Given request -
Copy the material below word for word, beginning at the line containing "Given: Open the Settings tab in Messages" and ending at the line containing "pyautogui.click(x=308, y=290)", with both of those lines included.

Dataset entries
━━━

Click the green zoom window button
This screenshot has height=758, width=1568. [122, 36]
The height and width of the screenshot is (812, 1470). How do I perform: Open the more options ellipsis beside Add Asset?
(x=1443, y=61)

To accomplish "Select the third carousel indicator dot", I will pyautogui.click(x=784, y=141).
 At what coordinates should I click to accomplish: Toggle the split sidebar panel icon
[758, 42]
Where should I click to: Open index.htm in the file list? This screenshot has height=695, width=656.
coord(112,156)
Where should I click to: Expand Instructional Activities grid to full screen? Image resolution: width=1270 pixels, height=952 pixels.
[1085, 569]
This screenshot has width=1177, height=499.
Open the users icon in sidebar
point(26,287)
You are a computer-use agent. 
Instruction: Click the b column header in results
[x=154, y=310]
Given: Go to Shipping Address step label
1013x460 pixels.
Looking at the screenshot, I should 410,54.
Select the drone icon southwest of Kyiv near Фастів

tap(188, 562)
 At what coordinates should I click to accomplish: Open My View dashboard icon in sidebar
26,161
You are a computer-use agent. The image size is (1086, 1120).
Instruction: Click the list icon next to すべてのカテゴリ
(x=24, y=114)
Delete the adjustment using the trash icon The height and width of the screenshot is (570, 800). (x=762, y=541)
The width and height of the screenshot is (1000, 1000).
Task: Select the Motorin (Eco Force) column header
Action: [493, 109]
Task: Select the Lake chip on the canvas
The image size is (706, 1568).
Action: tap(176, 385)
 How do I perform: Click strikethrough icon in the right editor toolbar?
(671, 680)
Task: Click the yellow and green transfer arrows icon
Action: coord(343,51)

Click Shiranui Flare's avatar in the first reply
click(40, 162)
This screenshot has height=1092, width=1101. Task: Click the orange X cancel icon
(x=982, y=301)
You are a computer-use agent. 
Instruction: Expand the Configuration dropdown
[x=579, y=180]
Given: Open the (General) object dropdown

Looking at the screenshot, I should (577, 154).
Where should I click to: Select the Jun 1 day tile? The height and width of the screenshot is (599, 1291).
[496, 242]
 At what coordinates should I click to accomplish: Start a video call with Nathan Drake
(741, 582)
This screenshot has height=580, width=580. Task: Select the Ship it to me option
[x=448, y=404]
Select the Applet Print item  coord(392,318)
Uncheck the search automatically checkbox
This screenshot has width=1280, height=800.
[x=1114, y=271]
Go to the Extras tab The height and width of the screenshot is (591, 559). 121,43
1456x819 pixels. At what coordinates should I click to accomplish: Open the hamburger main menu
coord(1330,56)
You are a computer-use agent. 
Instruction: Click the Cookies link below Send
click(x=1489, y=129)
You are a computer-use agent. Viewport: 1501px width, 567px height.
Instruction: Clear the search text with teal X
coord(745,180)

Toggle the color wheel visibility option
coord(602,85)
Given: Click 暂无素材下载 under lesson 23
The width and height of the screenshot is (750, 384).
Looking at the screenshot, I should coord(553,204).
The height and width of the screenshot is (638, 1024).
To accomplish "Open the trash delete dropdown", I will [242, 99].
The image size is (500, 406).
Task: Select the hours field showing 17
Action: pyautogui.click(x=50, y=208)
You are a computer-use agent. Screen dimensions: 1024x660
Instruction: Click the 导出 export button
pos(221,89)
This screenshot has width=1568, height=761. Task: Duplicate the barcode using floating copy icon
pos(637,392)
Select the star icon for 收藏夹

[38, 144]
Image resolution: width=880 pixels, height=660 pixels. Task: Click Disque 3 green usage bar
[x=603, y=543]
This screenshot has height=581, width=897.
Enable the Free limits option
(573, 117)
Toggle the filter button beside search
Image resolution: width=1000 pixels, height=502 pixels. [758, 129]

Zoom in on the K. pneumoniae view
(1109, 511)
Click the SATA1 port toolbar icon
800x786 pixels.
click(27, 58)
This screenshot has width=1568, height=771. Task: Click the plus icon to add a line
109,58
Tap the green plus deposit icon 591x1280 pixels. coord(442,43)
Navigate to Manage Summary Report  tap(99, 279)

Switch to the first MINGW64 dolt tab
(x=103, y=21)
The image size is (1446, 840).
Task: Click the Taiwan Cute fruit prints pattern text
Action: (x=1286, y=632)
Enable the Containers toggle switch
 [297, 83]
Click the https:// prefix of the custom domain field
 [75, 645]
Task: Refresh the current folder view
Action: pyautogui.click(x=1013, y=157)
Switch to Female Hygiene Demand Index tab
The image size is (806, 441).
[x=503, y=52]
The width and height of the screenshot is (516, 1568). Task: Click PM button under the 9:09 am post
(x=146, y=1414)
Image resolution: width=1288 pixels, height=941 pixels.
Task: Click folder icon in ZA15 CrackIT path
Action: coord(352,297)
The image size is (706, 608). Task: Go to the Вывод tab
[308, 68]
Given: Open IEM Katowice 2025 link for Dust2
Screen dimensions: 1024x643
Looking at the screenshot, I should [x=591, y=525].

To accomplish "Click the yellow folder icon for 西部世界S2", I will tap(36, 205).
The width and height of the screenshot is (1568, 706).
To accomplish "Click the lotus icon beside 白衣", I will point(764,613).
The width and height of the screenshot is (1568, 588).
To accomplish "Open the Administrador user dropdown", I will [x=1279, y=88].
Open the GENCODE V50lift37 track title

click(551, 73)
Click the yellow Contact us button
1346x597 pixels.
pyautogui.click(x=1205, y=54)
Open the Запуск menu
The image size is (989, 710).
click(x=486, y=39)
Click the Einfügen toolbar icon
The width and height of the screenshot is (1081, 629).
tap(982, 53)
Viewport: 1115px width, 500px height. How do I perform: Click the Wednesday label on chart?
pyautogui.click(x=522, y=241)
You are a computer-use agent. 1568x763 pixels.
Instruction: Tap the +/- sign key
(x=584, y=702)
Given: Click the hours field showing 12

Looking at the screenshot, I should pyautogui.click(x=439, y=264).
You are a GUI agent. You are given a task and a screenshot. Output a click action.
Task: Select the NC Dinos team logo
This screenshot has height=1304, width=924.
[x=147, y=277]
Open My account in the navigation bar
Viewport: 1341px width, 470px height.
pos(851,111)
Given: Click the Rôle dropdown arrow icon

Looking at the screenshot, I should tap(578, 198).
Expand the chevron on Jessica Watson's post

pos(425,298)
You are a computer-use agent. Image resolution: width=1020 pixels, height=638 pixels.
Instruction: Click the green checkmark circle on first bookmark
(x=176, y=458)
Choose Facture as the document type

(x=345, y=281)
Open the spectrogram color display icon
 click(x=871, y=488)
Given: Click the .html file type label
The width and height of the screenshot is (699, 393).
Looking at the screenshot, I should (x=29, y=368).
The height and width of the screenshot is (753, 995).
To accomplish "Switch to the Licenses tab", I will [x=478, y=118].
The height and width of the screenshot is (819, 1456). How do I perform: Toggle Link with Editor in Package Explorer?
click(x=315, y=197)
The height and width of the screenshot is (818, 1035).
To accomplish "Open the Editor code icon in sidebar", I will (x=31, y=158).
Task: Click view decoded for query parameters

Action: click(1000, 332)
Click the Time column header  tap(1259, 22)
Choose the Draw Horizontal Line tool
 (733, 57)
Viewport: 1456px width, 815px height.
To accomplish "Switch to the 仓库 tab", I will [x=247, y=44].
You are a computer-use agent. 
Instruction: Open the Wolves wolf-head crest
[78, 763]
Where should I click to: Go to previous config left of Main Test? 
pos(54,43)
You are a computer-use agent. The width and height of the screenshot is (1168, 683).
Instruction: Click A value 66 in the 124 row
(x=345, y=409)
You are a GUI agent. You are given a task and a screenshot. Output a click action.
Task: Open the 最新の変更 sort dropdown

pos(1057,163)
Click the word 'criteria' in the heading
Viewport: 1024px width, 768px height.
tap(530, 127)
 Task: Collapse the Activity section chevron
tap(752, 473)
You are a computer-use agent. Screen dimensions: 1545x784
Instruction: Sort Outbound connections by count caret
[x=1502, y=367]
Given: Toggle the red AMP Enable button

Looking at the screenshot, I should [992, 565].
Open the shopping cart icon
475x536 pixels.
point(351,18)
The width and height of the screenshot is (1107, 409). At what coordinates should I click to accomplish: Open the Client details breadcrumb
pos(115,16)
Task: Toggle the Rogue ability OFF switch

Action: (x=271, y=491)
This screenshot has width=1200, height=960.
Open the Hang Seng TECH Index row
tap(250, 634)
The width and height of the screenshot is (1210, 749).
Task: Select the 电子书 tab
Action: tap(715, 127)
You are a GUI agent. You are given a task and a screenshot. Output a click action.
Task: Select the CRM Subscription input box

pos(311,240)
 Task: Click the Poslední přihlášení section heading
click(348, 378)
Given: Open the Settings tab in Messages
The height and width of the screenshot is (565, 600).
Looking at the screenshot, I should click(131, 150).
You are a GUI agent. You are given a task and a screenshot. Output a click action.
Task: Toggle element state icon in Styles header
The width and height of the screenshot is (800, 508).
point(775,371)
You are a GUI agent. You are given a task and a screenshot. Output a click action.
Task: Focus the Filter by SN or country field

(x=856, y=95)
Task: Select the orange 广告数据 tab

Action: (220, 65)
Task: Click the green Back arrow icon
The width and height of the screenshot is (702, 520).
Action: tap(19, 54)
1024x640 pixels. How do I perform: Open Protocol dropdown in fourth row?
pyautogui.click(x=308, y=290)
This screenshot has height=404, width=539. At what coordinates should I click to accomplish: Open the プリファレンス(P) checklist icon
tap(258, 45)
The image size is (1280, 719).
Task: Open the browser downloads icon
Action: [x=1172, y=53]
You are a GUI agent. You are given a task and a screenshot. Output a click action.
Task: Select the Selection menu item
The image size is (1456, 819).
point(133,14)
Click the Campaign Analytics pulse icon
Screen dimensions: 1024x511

━━━

Complete answer -
Given: Open the Settings tab in Messages
The height and width of the screenshot is (565, 600).
Looking at the screenshot, I should click(131, 150).
You are a GUI agent. You are given a task and a screenshot. Output a click action.
Task: Toggle element state icon in Styles header
The width and height of the screenshot is (800, 508).
point(775,371)
You are a GUI agent. You are given a task and a screenshot. Output a click action.
Task: Focus the Filter by SN or country field

(x=856, y=95)
Task: Select the orange 广告数据 tab

Action: (220, 65)
Task: Click the green Back arrow icon
The width and height of the screenshot is (702, 520).
Action: tap(19, 54)
1024x640 pixels. How do I perform: Open Protocol dropdown in fourth row?
pyautogui.click(x=308, y=290)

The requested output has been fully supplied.